Collected data entries:
»»
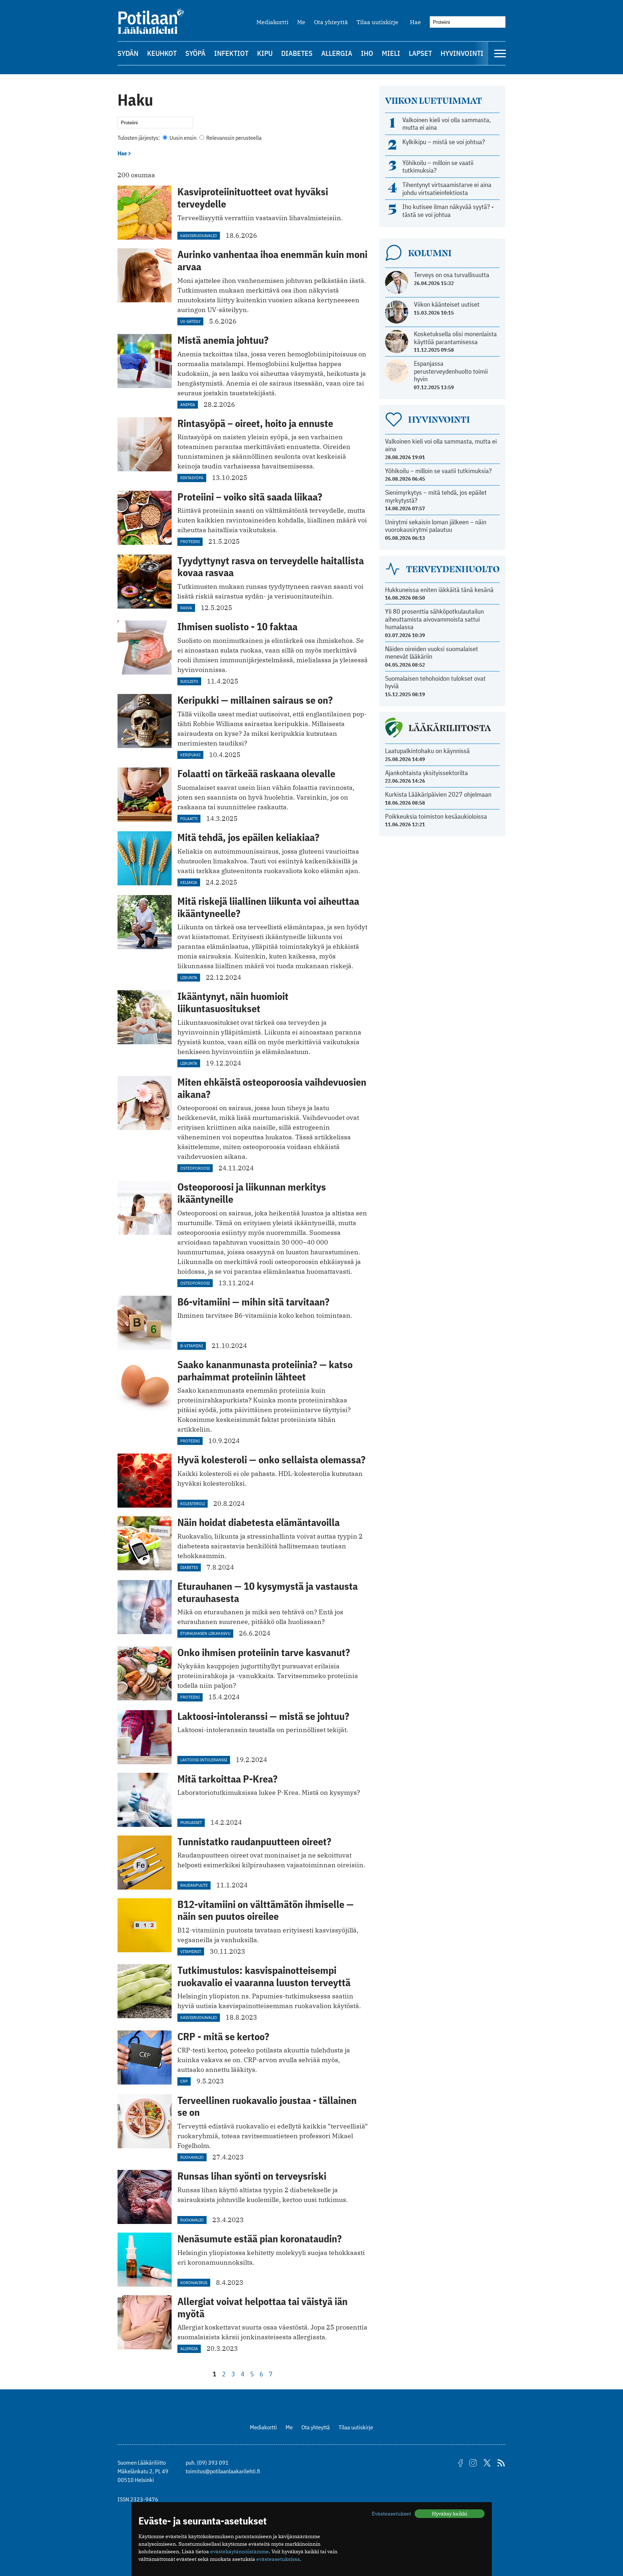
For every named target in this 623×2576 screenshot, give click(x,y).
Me (301, 22)
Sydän (128, 53)
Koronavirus (193, 2282)
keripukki (190, 754)
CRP (184, 2081)
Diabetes (297, 53)
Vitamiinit (190, 1951)
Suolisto (189, 681)
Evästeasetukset (391, 2513)
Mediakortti (272, 22)
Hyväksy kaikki (449, 2513)
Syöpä (195, 53)
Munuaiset (191, 1822)
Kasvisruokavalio (198, 235)
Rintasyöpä (191, 477)
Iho (367, 53)
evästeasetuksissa (278, 2559)
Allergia (336, 53)
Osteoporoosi (195, 1168)
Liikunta (188, 977)
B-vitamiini (191, 1345)
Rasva (186, 607)
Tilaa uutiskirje (377, 22)
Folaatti (189, 818)
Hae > (124, 153)
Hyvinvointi (462, 53)
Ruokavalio (192, 2157)
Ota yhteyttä (331, 22)
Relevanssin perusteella (233, 137)
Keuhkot (162, 53)
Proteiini (190, 541)
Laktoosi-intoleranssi (203, 1759)
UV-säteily (190, 321)
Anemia (187, 404)
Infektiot (231, 53)
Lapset (420, 53)
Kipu (265, 53)
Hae (415, 22)
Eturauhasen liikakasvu (205, 1633)
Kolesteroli (192, 1503)
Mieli (391, 53)
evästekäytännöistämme (239, 2551)
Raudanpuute (194, 1885)
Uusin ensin (183, 137)
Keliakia (188, 882)
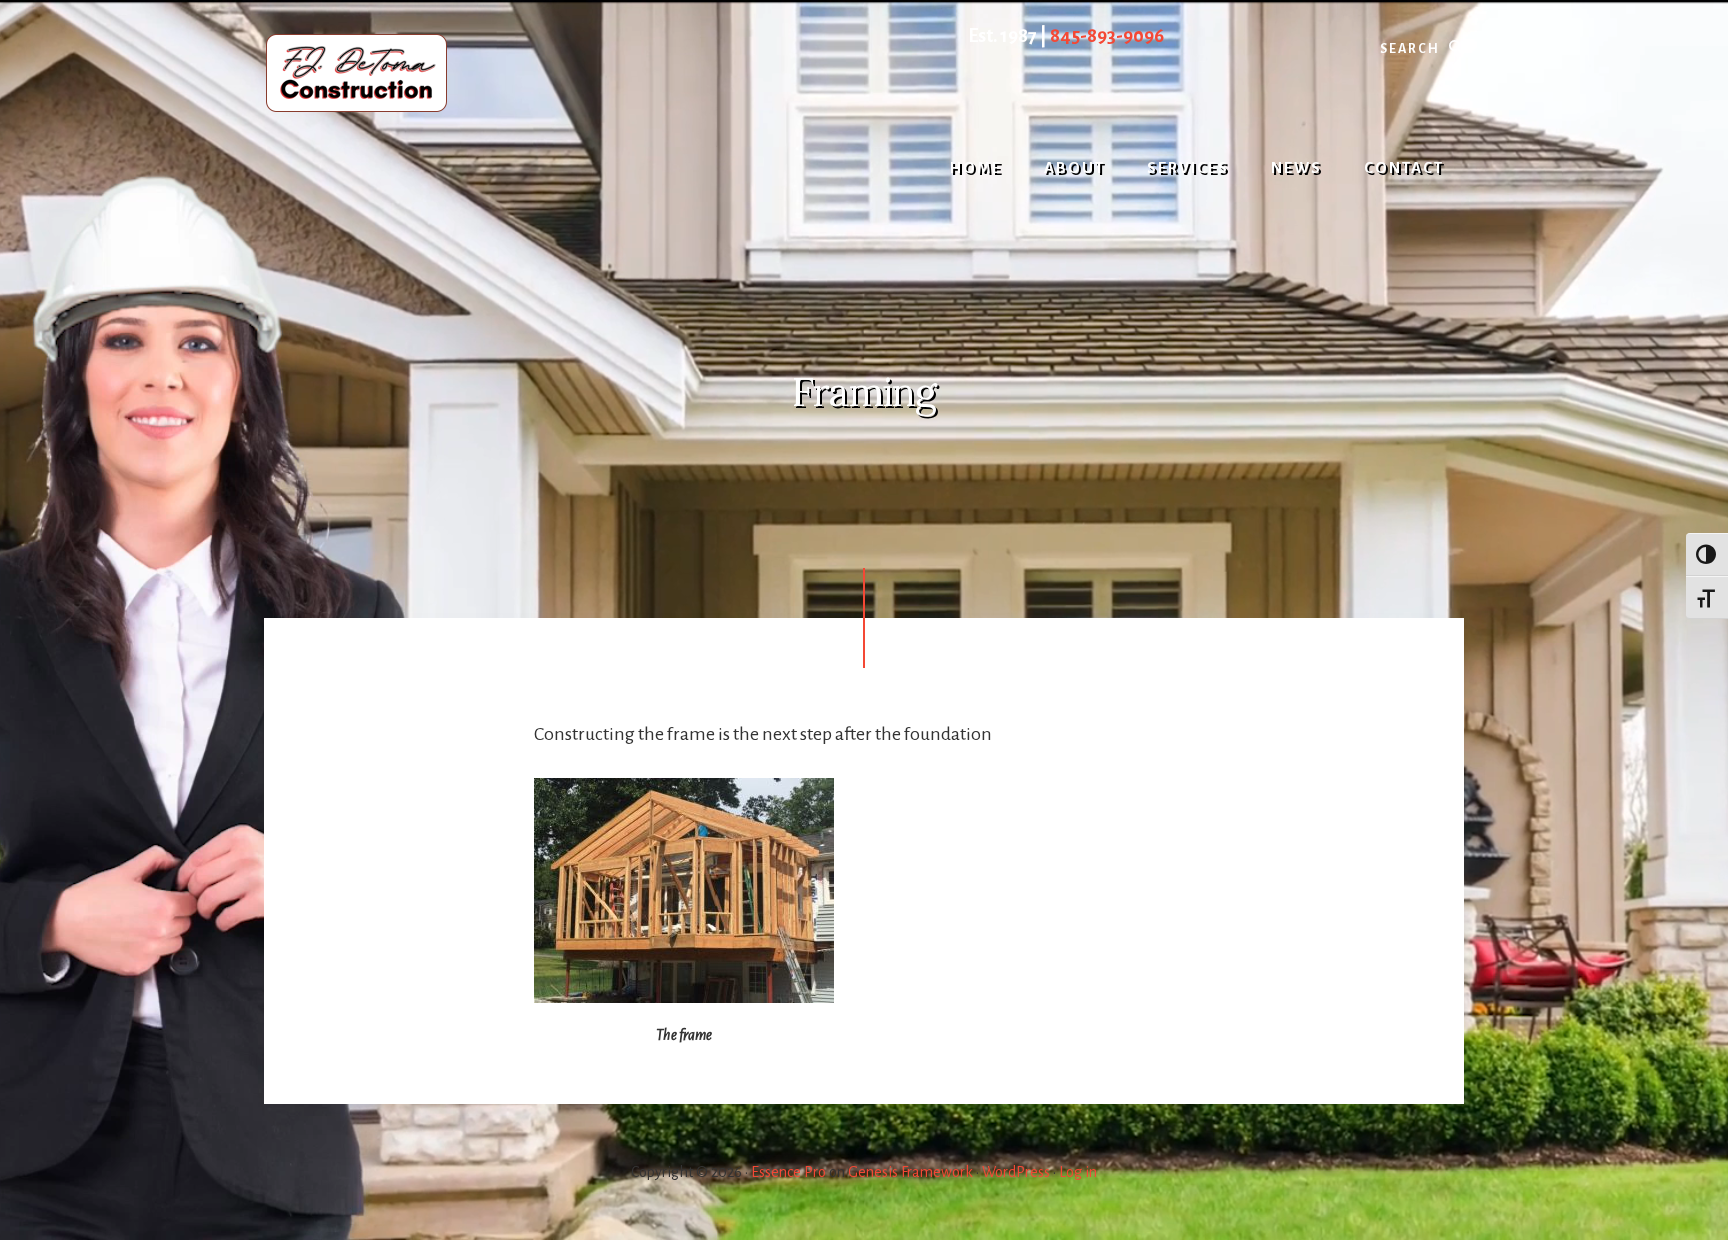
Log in (1078, 1172)
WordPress (1016, 1172)
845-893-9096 (1107, 36)
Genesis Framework (910, 1172)
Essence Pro (788, 1172)
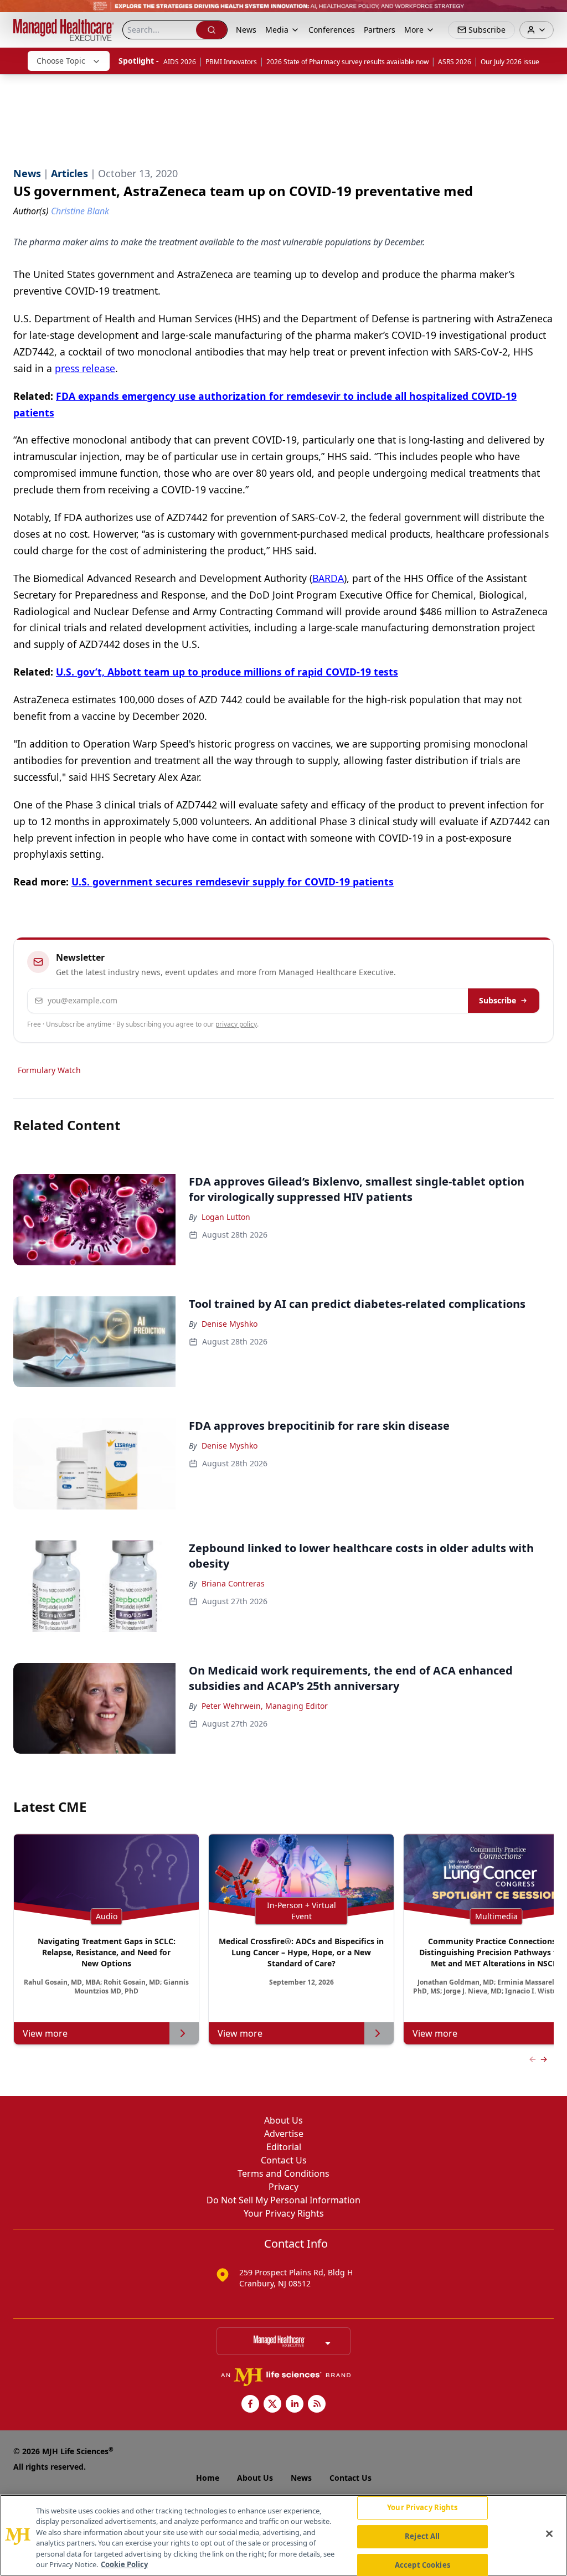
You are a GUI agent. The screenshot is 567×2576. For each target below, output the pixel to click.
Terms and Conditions (283, 2173)
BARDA (328, 578)
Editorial (283, 2147)
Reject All (422, 2536)
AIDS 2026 (179, 61)
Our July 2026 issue (510, 61)
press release (85, 368)
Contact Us (284, 2160)
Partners (379, 29)
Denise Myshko (229, 1323)
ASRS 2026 (454, 61)
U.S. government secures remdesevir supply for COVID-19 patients (232, 881)
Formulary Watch (49, 1070)
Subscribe (497, 1000)
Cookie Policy (124, 2564)
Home (207, 2477)
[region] (283, 2535)
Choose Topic (61, 60)
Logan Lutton (226, 1217)
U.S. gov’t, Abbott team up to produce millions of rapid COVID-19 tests (227, 671)
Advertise (283, 2133)
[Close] (549, 2534)
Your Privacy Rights (284, 2213)
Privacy (283, 2187)
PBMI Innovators (231, 61)
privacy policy (236, 1024)
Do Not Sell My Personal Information (283, 2200)
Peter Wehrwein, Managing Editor (265, 1706)
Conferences (331, 29)
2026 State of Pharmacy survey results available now (347, 61)
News (246, 29)
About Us (283, 2120)
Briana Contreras (233, 1583)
««
Every line above that has the string "COVID" needs to be copied.

# WRITTEN RESPONSE:
U.S. government secures remdesevir supply for COVID-19 patients (232, 881)
U.S. gov’t, Abbott team up to produce millions of rapid COVID-19 tests (227, 671)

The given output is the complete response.